*** INFORMATION GIVEN

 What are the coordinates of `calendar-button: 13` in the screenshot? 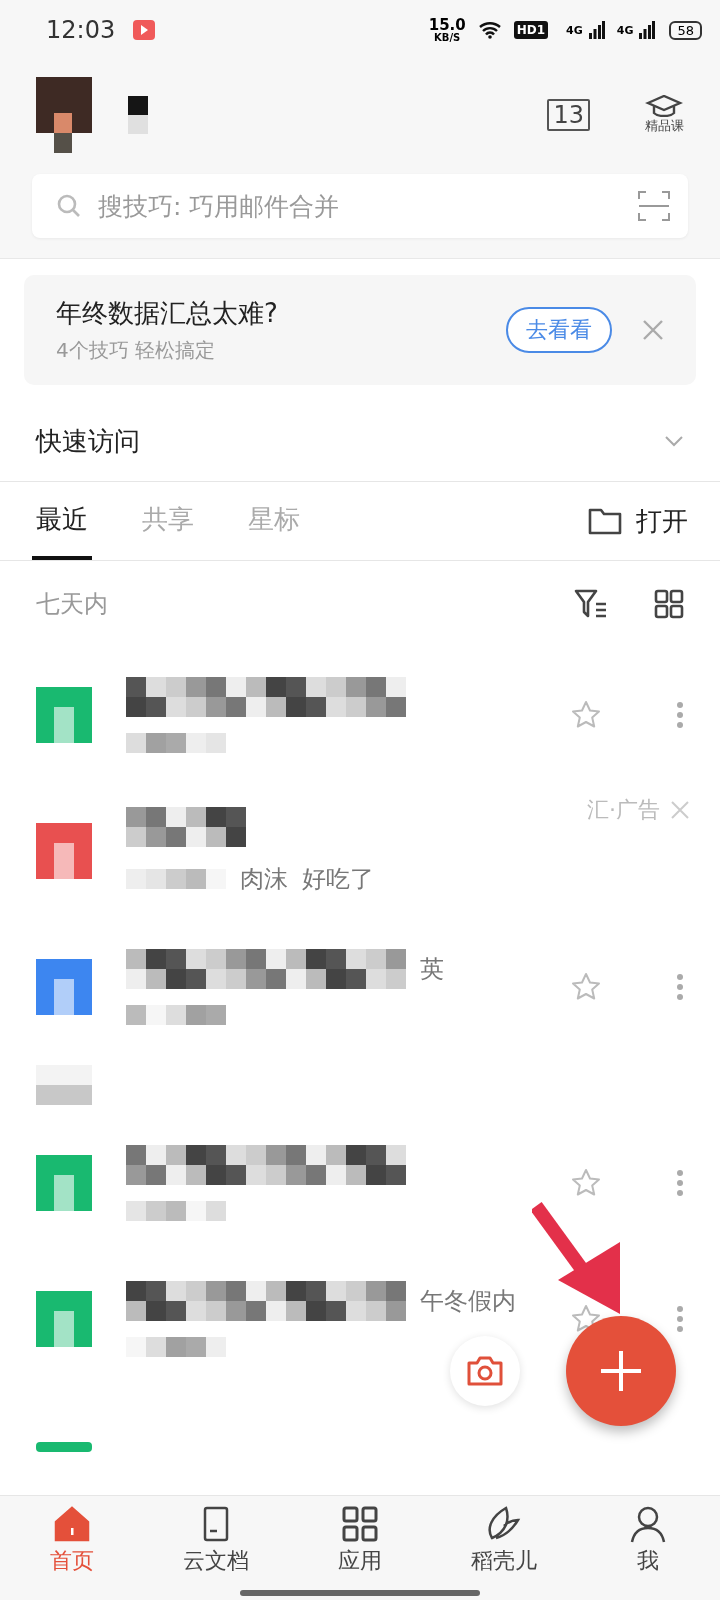 It's located at (568, 115).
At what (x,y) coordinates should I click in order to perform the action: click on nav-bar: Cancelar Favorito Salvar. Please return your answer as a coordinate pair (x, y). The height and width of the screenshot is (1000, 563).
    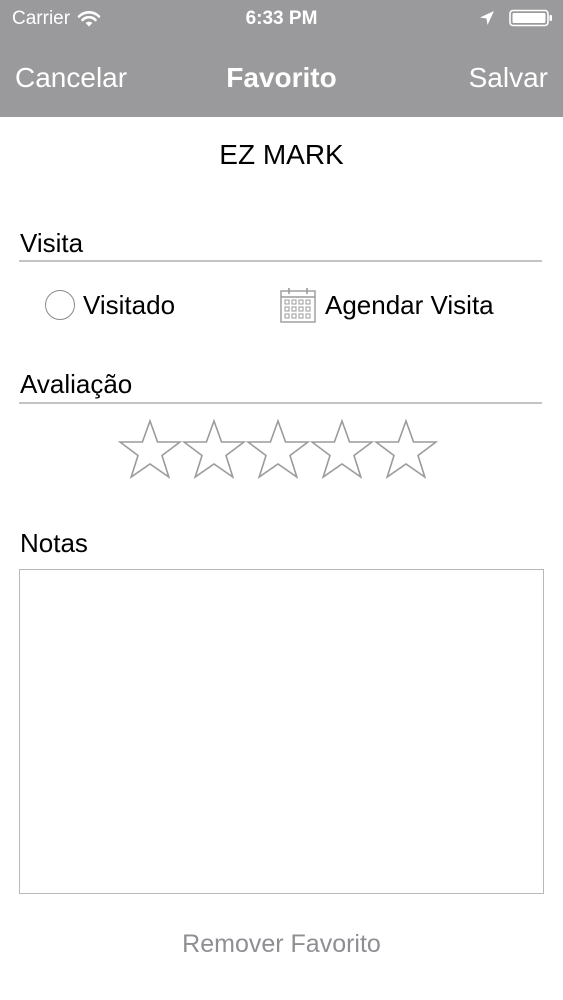
    Looking at the image, I should click on (282, 78).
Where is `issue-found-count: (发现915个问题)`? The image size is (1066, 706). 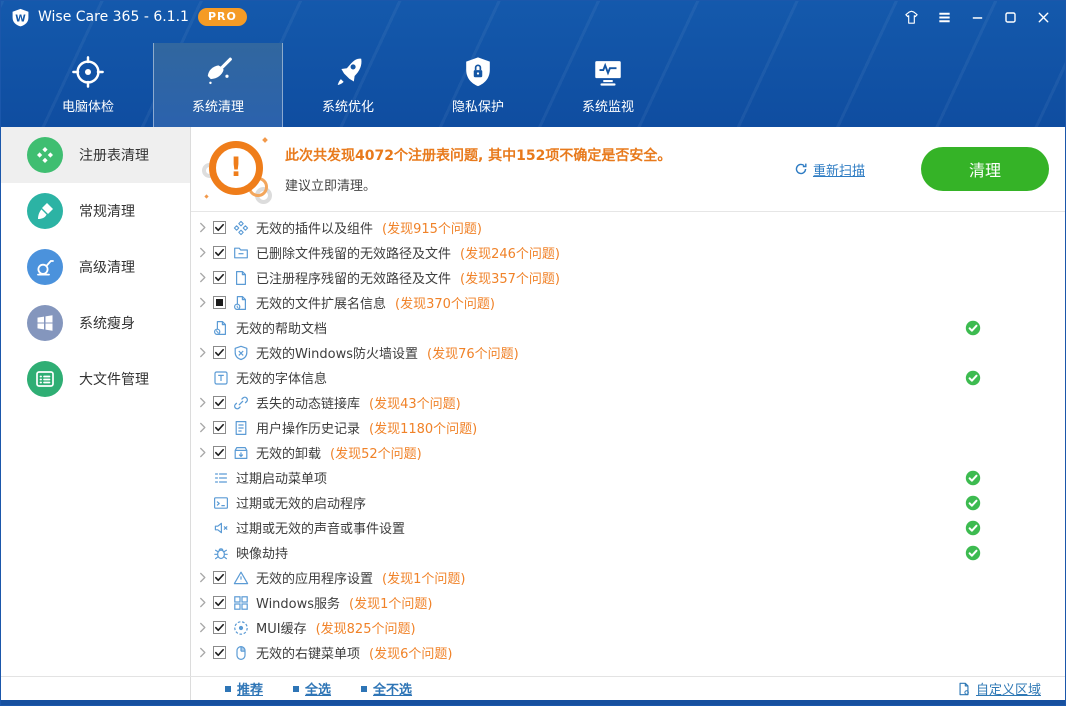 issue-found-count: (发现915个问题) is located at coordinates (432, 230).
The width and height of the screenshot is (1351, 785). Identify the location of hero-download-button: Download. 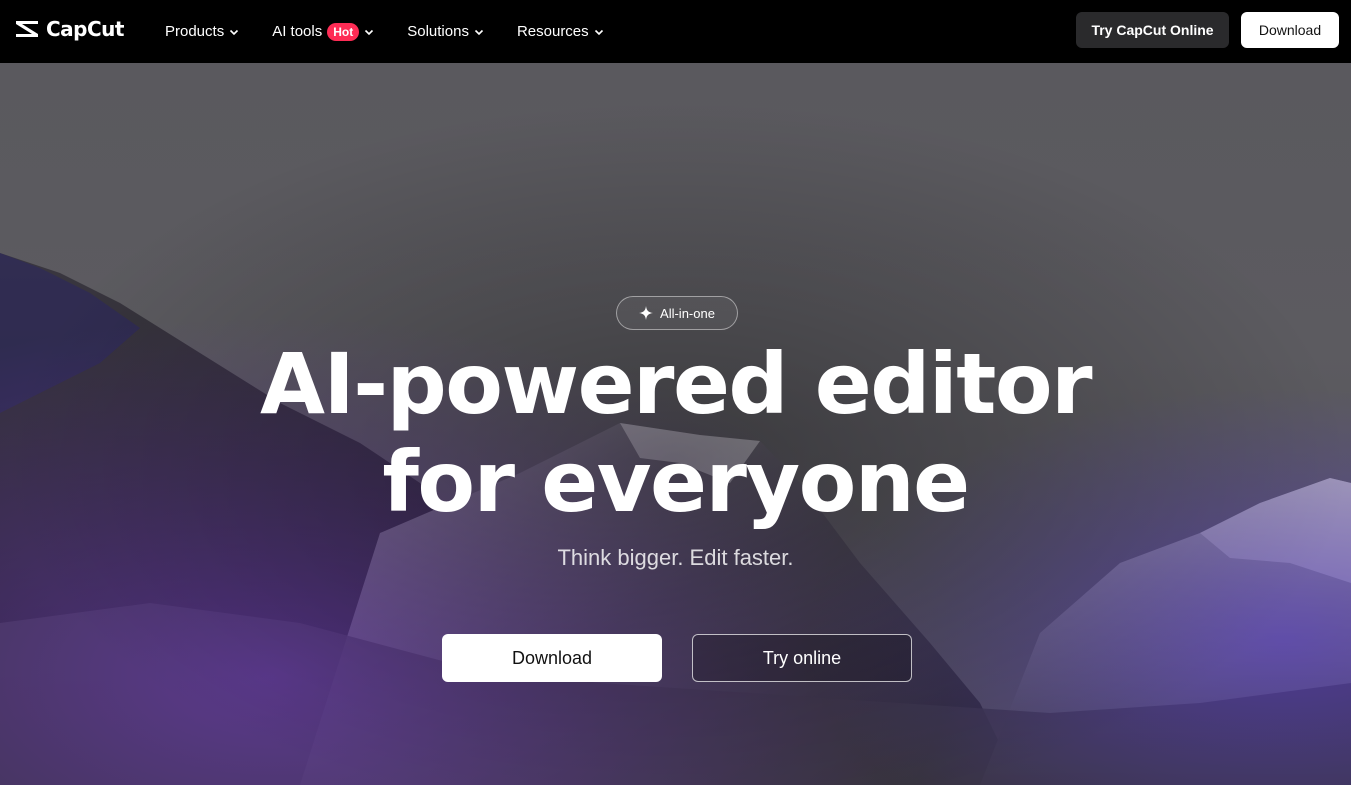
(552, 658).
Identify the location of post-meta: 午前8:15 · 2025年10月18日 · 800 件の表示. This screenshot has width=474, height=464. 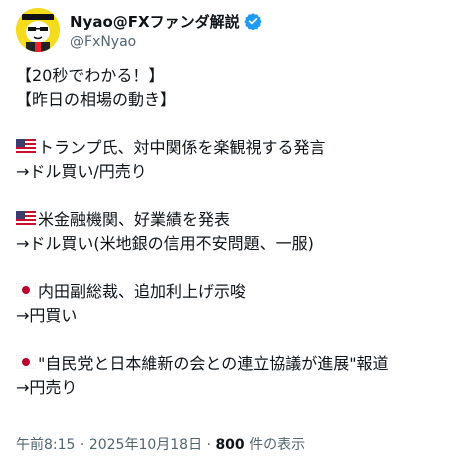
(160, 444).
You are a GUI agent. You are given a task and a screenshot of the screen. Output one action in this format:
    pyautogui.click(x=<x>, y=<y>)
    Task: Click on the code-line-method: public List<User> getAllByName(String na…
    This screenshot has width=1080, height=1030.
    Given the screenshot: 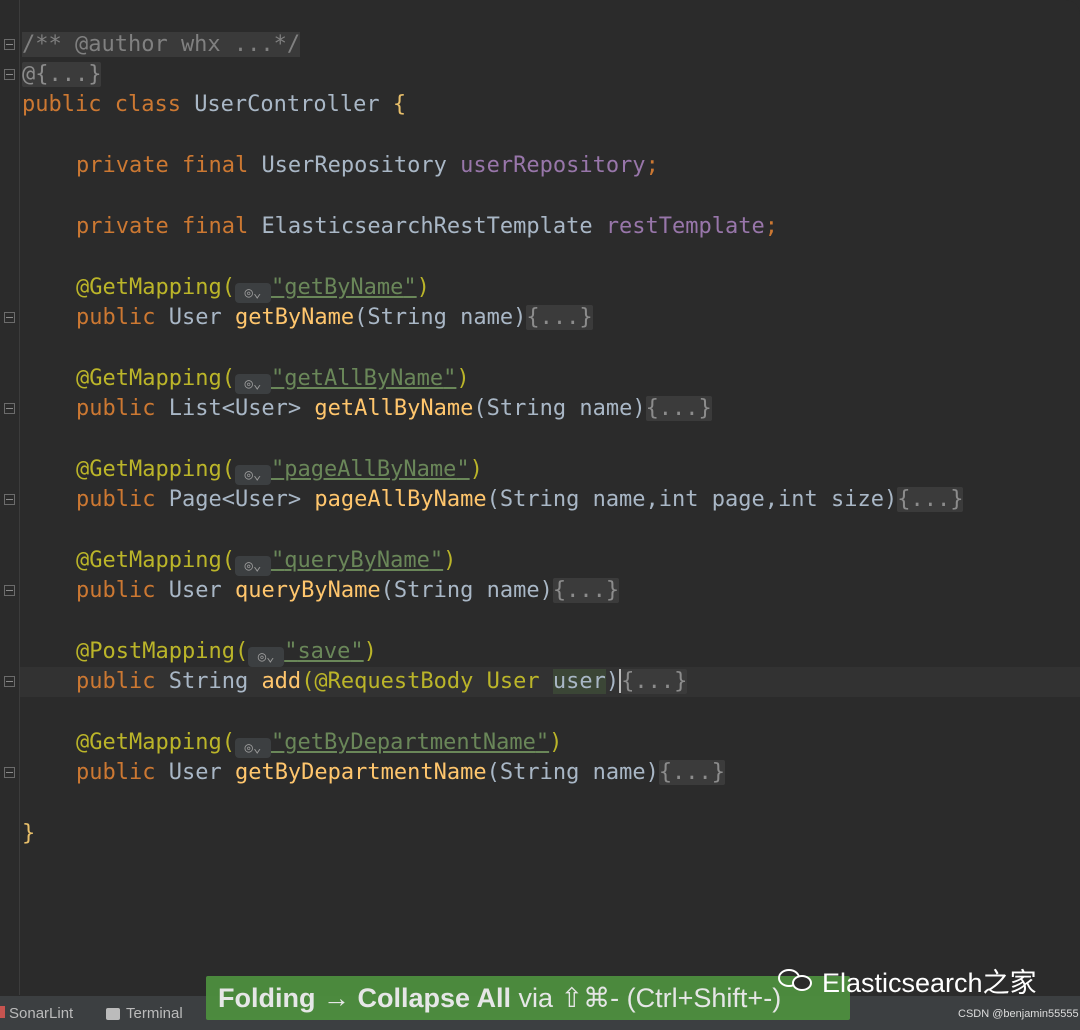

******

▸ YOUR OBJECTIVE
Repeat the stretch of data from the line that contains "The width and" through the line that contains "(160, 444).", including both of those lines, and leave the pictures out of your answer.

▸ ANSWER FOR THE TASK
The width and height of the screenshot is (1351, 785). Identify the location of hero-download-button: Download. 
(552, 658).
Identify the location of post-meta: 午前8:15 · 2025年10月18日 · 800 件の表示. This screenshot has width=474, height=464. 
(160, 444).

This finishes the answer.